▸ Task to complete:
Lines in the data below that contain the word "computer" are to be copied.

▸ Records supplied:
------
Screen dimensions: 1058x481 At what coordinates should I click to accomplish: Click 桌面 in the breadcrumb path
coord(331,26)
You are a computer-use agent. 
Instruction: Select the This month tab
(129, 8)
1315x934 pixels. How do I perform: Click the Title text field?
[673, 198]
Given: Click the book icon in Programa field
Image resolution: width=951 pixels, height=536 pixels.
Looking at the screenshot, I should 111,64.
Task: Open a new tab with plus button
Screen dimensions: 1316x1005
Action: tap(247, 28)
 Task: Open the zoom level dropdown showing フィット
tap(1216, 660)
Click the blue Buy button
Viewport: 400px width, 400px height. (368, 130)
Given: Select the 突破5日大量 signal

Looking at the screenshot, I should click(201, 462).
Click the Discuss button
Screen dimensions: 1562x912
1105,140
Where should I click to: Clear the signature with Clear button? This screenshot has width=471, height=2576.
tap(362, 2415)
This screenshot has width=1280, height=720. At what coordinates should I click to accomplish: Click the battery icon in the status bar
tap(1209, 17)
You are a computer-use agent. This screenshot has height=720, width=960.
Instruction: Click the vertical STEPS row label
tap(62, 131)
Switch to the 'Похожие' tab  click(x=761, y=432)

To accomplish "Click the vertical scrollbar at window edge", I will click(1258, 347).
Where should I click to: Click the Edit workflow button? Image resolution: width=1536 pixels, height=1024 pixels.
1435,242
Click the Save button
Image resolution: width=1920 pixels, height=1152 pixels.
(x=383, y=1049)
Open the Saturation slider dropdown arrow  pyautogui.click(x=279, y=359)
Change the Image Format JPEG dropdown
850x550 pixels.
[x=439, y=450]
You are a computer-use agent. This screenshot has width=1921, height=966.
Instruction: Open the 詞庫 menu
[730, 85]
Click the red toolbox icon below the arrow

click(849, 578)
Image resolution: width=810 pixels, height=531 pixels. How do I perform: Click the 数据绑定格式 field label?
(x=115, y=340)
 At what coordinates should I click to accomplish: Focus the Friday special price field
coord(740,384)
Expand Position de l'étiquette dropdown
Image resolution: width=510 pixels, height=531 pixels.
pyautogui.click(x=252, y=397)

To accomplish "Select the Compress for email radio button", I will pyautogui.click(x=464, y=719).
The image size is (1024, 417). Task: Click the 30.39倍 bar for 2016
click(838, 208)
------
▸ Result of the exercise:
You are a computer-use agent. 
You are a computer-use agent. This screenshot has height=720, width=960.
You are a computer-use agent. This screenshot has width=1921, height=966.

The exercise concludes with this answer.